**About this exercise**: Take the records below from their first line to the line with "Given: Delete the", and restate those lines word for word.

**Stored dataset items**:
============================================================

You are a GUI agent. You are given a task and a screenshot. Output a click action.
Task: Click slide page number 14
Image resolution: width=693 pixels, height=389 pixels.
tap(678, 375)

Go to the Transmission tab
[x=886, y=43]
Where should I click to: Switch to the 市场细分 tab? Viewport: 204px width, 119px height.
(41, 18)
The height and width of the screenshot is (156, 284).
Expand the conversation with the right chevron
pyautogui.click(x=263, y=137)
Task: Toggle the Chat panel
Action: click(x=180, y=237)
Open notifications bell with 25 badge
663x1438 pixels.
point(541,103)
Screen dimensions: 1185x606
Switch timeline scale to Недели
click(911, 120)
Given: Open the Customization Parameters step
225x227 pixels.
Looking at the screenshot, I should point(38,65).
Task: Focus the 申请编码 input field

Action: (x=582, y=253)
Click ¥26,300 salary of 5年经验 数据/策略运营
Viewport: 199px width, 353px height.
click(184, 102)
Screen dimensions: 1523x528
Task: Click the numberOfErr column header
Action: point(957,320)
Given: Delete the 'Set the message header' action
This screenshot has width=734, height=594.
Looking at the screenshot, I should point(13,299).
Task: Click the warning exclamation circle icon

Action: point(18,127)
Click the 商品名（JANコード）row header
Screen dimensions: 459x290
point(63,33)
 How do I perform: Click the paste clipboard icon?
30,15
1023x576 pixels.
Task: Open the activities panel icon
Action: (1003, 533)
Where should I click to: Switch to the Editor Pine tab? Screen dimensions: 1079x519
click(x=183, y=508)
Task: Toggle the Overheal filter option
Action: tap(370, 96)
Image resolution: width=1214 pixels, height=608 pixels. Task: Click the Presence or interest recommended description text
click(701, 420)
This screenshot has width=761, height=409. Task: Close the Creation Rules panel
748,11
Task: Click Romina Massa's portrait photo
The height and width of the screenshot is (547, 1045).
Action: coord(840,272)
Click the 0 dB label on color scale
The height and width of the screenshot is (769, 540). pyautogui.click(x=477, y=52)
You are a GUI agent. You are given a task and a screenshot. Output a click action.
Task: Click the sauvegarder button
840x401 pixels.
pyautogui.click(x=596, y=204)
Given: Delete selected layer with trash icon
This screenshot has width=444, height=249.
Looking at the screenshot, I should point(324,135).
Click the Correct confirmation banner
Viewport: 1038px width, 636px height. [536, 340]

============================================================

**Output for this task**:
You are a GUI agent. You are given a task and a screenshot. Output a click action.
Task: Click slide page number 14
Image resolution: width=693 pixels, height=389 pixels.
tap(678, 375)

Go to the Transmission tab
[x=886, y=43]
Where should I click to: Switch to the 市场细分 tab? Viewport: 204px width, 119px height.
(41, 18)
The height and width of the screenshot is (156, 284).
Expand the conversation with the right chevron
pyautogui.click(x=263, y=137)
Task: Toggle the Chat panel
Action: click(x=180, y=237)
Open notifications bell with 25 badge
663x1438 pixels.
point(541,103)
Screen dimensions: 1185x606
Switch timeline scale to Недели
click(911, 120)
Given: Open the Customization Parameters step
225x227 pixels.
Looking at the screenshot, I should point(38,65).
Task: Focus the 申请编码 input field

Action: (x=582, y=253)
Click ¥26,300 salary of 5年经验 数据/策略运营
Viewport: 199px width, 353px height.
click(184, 102)
Screen dimensions: 1523x528
Task: Click the numberOfErr column header
Action: point(957,320)
Given: Delete the 'Set the message header' action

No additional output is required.